▸ Exercises:
• a. From the Veritas Academy article, could you reproduce word for word the part that opens with the words containing "Melissa Nyak is" and closes with "needed the option."?
• b. In the Veritas Academy article, what are the ages of Caroline Waller's children?

▸ Study text:
Instead of religious teachings, Veritas Academy curriculum will be based on the classics, where subjects are grounded in memorization and the ability to incorporate philosophies and literature into all subjects.
Steve Parlin, a Marietta Middle School teacher and St. Mary church member, is serving on Veritas' advisory board. Though not part of the founding group, he decided to support the school as a response to St. Mary adopting Common Core.
In an email to those within the Marietta district, Parlin said the idea for a new school began last spring when a group of St. Mary School parents met with the school's board and the diocesan Superintendent of Catholic schools to express concern about the school adopting the Common Core.
In the email, Parlin also clarified that his support was still for the community and its students, but like other parents, he was frustrated by Common Core standards.
Parlin noted that he will continue to teach for Marietta as a "conscientious objector" who "is ever hopeful for a better path forward, one that does not include the Common Core or a dehumanizing, utilitarian, workforce readiness approach to teaching.'"
As a parent who has decided to homeschool his children, Parlin said he will continue to teach to standards as he is required, but does not support the system, as it "disenfranchises parents (more than they already are), and it diminishes parental rights and responsibilities."
Parlin said he was not available to further comment on his email.
Melissa Nyak is one of Veritas' founders, and will be enrolling her two children there and then a third once Veritas adds higher grade levels.
"We feel the problems with education have been here long before Common Core. Fads come and go and they're never really better than the last," she said. "This is all about finding the very best education for our children."
Nyak began researching classical education with her husband a year ago, and together with other founders decided that the area needed the option.
Caroline Waller, a Marietta native, is planning on enrolling her children, ages 4 and 6, at Veritas next year. They currently attend St. Mary.
"Classical education offers an opportunity to instill a real fire for learning and it also trains the brain in a way that makes sense to me in a way I wish I had when I was in school," Waller said. "St. Mary is a wonderful school, the families are tight and I feel comfortable sending my kids there, but this is a different way to learn that I'm excited about."
Other non-chartered, non-tax supported schools
Abbreviated NCNTS schools for non-chartered, non-tax-supported, these schools have to report to the ODE annually, but otherwise are independent from state control.
Belpre Christian Academy, like Veritas, is one of those schools.

▸ Supplied entries:
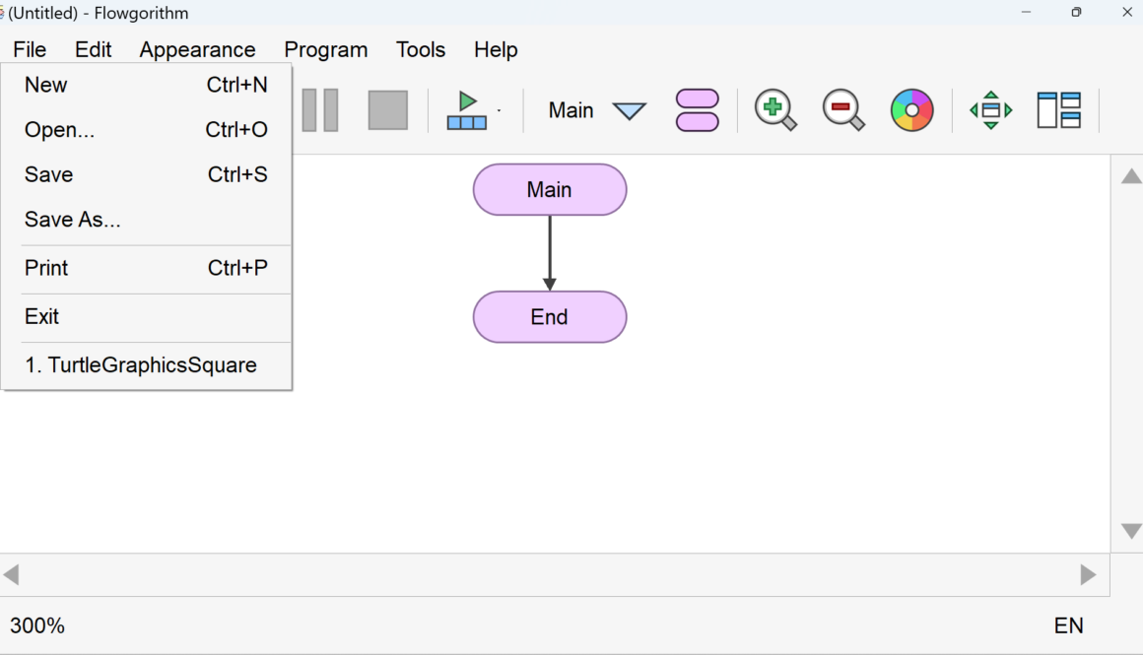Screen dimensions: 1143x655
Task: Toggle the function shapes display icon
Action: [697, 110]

--

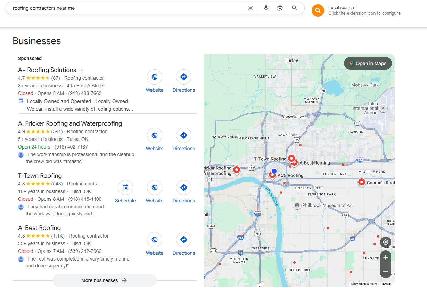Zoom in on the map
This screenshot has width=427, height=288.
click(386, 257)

▸ Answers for each item:
• a.
Melissa Nyak is one of Veritas' founders, and will be enrolling her two children there and then a third once Veritas adds higher grade levels.
"We feel the problems with education have been here long before Common Core. Fads come and go and they're never really better than the last," she said. "This is all about finding the very best education for our children."
Nyak began researching classical education with her husband a year ago, and together with other founders decided that the area needed the option.

• b. They are 4 and 6.